Unnamed: 0,labels,sentences
0,4,Do you have your forms?
1,4,Let me see them.
2,4,Who told you to get in this line?
3,4,Okay. But I didn't tell you to get in this li...
4,4,This form is a Z.X.four.


In [167]:
#data distribution
labels = ['ang', 'dis', 'exc', 'fea', 'fru', 'hap', 'neu', 'oth', 'sad', 'sur']
df_dist = df[df['labels'].isin([0,1,2,3,4,5,7,8,9])]
class_dist = dict(pd.Series(df['labels']).value_counts())
for k,v in class_dist.items():
  print(labels[k],": ",v)

fru :  1515
ang :  941
sad :  872
exc :  775
hap :  465
sur :  92
fea :  31
oth :  3
dis :  2


In [168]:
#removing 'dst' , 'oth'
train_iter_temp = []
for line in range(len(train_iter)):
  if train_iter[line][0] != 1 or train_iter[line][0] != 7:
    train_iter_temp.append(train_iter[line])
train_iter = train_iter_temp

Now we set up the train, validation and test splits.  

In [169]:
# We are using only 1000 samples for faster training
# set to -1 to use full data
N = 1000 

# We will use 80% of the `train split` for training and the rest for validation
train_frac = 0.8
_temp = list(train_iter)


random.shuffle(_temp)
_temp = _temp[:(N if N > 0 else len(_temp) )]
n_train = int(len(_temp)*train_frac)

train_list = _temp[0:n_train]
validation_list = _temp[n_train:]
test_list = list(test_iter)
test_list = test_list[:(N if N > 0 else len(test_list))]

In [170]:
print(train_list[0])

(2, " Awesome.

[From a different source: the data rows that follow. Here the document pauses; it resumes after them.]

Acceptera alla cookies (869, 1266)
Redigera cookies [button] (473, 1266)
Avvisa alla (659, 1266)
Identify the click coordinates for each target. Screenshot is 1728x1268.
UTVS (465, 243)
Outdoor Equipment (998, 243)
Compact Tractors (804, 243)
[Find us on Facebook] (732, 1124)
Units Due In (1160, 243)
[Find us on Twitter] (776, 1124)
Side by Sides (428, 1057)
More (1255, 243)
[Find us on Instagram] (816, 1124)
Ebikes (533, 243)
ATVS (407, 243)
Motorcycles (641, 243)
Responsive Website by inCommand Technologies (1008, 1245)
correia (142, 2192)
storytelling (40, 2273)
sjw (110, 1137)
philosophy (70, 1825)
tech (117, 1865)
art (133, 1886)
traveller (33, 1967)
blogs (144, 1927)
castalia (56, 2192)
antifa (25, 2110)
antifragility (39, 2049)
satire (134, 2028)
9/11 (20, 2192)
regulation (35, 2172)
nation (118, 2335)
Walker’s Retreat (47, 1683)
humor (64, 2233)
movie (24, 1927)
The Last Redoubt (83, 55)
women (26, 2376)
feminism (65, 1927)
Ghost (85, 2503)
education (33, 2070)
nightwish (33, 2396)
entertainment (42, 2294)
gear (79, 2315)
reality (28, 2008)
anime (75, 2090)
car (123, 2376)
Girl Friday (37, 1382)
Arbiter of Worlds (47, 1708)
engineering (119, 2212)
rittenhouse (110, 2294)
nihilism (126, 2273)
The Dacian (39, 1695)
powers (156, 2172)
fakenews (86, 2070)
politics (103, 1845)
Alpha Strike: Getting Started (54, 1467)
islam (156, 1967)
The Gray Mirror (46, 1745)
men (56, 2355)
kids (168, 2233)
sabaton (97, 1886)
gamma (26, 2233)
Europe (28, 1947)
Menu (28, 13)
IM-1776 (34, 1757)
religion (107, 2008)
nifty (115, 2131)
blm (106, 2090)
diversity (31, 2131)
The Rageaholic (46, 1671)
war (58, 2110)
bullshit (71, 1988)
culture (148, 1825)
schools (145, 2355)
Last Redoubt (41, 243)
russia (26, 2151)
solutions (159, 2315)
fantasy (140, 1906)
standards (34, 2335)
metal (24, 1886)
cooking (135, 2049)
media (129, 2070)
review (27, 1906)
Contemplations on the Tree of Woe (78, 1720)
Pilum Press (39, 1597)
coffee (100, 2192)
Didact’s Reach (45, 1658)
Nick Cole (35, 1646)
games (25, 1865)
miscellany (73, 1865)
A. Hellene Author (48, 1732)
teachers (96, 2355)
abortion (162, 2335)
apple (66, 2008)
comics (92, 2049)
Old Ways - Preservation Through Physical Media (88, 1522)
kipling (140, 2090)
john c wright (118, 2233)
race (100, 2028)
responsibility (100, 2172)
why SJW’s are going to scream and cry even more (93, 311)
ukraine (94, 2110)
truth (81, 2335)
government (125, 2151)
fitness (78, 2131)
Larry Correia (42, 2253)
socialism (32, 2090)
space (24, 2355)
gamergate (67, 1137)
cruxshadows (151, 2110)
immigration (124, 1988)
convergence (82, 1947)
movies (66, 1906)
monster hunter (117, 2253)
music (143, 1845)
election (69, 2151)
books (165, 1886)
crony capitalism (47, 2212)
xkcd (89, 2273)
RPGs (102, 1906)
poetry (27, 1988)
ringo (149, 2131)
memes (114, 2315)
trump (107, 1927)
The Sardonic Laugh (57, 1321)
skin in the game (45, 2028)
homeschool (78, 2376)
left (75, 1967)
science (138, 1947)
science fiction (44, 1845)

We're both going to be in L.A.")


Let's explore a data sample to see what it looks like.
Each data sample is a tuple  of the format `(label, text)`.

The value of label is either 'pos' or 'neg'.


In [171]:
random_sample = random.sample(train_list,1)[0]
print(' text:', random_sample[1])
print('label:', random_sample[0])

 text:  I'm sorry, sir, it's not my choice.
label: 4


Now that we have the datasets splits, let's build our vocabulary. For this, we will use the `Vocab` class from `torchtext.vocab`. It is important that we build our vocabulary based on the train dataset as validation and test are **unseen** in our experimenting. 

`Vocab` allows us to use pretrained **GloVE** 100 dimensional word vectors. This means each word is described by 100 floats! If you want to read more about this, here are a few resources.
* [StanfordNLP - GloVe](https://github.com/stanfordnlp/GloVe)
* [DeepLearning.ai Lecture](https://www.coursera.org/lecture/nlp-sequence-models/glove-word-vectors-IxDTG)
* [Stanford CS224N Lecture by Richard Socher](https://www.youtube.com/watch?v=ASn7ExxLZws)

Note than the GloVE download size is around 900MB, so it might take some time to download. 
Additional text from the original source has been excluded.